Chattering drone swarms, synchronized flight
Nowadays there are millions of drones in the sky all over the world, and most of them are directly controlled by a pilot on the ground. Researchers from ELTE have now developed drones that gather together into large flocks getting thus rid of their ground control: they communicate with each other and fly towards their common destination avoiding obstacles, as birds do.
The research results of ELTE Department of Biological Physics and MTA-ELTE Statistical and Biological Physics Research Group related to autonomous drone swarms received worldwide attention first in 2014. Tamás Vicsek and his research group was the first to create a self-organized swarm of ten outdoor quadcopters. Agoston E. Eiben, a professor of Hungarian descent, from Vrije Universiteit, Amsterdam has recently joined the research team. He has optimized the control algorithm of drones with evolution strategies.

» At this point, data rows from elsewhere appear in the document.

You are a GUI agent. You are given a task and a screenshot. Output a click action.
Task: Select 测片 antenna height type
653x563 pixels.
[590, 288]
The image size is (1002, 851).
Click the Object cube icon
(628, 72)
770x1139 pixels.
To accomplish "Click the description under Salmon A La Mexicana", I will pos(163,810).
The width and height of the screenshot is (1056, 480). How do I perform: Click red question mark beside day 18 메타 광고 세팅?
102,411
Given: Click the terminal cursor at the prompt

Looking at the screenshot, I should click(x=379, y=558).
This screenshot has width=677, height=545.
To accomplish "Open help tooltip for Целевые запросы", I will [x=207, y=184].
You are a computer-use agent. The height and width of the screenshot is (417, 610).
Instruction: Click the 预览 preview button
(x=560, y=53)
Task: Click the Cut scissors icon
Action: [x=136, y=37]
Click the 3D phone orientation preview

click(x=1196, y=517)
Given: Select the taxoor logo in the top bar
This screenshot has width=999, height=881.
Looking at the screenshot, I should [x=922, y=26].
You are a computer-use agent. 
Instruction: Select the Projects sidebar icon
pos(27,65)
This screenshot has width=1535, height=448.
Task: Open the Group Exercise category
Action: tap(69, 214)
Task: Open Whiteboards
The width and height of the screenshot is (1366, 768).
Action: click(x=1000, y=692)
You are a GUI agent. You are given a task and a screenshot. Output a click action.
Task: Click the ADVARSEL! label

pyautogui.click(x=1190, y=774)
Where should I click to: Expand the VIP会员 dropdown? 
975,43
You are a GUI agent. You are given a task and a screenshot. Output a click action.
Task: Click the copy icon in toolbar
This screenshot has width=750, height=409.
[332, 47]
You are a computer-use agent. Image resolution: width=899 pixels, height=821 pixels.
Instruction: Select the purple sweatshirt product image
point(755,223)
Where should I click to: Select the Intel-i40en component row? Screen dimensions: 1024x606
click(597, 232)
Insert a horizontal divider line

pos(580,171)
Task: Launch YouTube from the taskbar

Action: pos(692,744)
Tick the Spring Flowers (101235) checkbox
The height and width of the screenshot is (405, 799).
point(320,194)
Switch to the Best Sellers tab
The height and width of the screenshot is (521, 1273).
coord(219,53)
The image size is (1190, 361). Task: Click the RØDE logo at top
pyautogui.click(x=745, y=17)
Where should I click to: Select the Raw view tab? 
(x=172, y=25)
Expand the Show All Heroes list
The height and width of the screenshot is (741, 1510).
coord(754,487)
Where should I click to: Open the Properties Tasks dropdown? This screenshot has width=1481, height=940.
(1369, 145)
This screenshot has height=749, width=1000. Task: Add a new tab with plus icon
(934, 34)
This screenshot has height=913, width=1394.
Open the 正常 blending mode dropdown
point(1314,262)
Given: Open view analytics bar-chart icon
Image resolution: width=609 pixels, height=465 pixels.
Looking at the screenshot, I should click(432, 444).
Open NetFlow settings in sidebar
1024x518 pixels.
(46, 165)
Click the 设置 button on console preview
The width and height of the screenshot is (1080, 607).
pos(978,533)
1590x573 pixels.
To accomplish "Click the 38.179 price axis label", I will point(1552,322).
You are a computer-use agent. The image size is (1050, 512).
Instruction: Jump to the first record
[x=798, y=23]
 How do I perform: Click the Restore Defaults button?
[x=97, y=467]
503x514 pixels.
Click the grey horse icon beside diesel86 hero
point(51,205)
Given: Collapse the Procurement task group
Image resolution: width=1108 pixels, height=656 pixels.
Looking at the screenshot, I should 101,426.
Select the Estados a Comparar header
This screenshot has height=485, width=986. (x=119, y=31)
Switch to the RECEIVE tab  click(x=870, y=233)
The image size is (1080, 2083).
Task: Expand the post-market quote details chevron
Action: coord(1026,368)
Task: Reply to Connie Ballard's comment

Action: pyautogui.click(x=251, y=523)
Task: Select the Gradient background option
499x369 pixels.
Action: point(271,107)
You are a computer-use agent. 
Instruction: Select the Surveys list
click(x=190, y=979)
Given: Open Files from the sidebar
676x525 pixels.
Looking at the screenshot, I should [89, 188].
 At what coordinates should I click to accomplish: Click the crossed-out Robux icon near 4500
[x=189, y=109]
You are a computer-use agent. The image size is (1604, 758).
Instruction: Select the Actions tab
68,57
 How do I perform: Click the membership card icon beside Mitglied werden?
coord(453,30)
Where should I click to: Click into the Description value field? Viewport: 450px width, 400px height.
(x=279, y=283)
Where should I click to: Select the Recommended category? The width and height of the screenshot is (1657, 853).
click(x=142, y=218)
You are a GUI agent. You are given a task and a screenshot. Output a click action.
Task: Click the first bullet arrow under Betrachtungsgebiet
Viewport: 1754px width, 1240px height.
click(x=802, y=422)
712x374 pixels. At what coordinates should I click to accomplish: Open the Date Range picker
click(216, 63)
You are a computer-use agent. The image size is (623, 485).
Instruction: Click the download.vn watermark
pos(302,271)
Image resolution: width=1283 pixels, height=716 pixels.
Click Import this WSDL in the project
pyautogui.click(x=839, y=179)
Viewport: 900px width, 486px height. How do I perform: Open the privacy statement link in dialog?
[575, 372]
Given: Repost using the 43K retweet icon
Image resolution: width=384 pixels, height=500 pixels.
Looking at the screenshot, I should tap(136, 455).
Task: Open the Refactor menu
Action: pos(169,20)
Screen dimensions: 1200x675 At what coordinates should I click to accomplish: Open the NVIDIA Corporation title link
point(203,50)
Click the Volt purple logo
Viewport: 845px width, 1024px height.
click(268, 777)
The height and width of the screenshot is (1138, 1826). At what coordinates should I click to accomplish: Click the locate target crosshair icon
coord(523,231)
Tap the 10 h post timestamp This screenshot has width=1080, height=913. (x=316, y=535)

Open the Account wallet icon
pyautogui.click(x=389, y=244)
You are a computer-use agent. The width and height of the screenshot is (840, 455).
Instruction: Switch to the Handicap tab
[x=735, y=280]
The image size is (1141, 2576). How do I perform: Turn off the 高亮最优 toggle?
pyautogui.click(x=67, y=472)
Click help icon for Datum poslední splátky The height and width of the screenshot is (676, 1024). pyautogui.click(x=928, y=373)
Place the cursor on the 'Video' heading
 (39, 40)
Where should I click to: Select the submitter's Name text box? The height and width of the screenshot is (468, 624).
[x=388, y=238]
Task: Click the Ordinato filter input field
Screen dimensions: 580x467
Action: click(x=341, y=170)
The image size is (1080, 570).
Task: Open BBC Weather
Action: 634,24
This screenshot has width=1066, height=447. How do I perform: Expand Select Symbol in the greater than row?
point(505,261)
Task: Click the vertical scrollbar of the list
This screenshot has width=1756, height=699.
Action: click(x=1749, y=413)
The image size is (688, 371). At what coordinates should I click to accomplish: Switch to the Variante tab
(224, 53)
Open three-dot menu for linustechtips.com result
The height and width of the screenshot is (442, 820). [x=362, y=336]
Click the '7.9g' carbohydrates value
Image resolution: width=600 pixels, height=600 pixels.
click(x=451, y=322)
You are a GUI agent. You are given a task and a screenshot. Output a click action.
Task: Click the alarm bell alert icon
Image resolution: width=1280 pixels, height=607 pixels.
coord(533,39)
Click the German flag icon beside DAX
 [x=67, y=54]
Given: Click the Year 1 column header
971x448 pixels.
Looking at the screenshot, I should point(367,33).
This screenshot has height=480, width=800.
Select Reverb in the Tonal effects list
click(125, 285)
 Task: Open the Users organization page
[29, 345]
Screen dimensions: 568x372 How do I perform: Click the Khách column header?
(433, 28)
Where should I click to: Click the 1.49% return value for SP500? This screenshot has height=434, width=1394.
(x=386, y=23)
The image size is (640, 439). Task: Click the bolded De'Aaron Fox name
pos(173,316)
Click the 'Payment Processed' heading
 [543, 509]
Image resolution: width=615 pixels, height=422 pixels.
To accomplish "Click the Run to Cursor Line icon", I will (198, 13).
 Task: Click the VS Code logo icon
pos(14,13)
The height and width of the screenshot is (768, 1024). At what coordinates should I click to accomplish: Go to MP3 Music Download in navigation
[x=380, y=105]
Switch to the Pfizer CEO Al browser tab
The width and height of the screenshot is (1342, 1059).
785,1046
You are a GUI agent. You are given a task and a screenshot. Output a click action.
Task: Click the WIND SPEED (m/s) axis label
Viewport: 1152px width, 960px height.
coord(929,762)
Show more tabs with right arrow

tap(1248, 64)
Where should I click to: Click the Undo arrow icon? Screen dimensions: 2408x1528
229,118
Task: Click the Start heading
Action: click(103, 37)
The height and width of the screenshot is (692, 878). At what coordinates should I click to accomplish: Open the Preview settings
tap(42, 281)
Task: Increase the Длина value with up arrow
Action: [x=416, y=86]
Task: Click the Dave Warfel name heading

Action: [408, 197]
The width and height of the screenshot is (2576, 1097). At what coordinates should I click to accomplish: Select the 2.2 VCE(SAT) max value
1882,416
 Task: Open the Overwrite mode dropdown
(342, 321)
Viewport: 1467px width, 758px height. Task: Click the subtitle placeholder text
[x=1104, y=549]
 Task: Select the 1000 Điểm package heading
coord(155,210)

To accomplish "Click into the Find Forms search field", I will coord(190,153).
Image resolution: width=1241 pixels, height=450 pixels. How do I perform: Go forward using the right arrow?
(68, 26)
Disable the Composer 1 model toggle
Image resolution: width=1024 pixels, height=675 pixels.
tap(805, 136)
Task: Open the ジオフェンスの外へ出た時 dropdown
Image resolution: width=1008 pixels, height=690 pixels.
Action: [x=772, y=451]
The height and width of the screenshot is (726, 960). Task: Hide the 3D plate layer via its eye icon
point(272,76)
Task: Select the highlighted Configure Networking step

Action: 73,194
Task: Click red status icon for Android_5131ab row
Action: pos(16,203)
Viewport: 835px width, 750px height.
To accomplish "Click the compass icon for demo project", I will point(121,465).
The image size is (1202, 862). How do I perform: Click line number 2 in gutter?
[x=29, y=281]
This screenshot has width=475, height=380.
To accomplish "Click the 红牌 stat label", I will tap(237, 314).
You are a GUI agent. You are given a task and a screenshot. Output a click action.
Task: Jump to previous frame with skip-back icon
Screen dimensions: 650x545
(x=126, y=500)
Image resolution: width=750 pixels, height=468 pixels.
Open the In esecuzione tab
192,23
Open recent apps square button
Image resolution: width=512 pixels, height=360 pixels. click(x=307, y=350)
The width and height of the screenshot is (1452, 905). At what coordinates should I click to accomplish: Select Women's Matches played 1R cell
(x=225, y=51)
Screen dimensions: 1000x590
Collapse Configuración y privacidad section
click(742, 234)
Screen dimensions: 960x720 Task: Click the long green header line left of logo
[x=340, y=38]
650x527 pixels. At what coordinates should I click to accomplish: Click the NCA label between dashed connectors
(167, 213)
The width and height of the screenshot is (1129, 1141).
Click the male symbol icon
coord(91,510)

The results speak for themselves: the researchers were able to demonstrate the high-speed coordinated flight of 30 autonomous drones in the field and one-thousand drones in realistic simulation, in environments full of obstacles without collisions.
The swarm control algorithm combines models describing natural flocking systems with drone-specific motion constraints and some level of intelligent route planning. Numerous parameters of the resulting control framework needed to be optimized for the task with evolution algorithms using the supercomputers of ELTE.
„When one listens to the complex melodies of the greatest classical composers, watches the insanely precise spinning of figure skaters, or observes the perfectly synchronized flight of thousands of starlings in a flock, the overall impression is the graceful harmony and perfection of these systems. Nevertheless, these are very complex systems, which seem so magnificent only as a result of endless practicing and polishing, that is optimization. Complex systems are characterized by such an amalgamation of simplicity and elaboration, where optimization is necessarily a part of the operation” – says Gábor Vásárhelyi, leader of the robotic lab at ELTE Department of Biological Physics.
The intelligence of robotic systems is developing at an accelerated rate worldwide, which has been raised to the level of collective intelligence by current research. If self-driving drones are accepted similarly to self-driving cars, the collective mission completion of large drone swarms without pilots may have several interesting and useful application possibilities, for example, in the fields of precision agriculture, environmental protection, disaster management, protection of property, or even package delivery or drone-based transportation.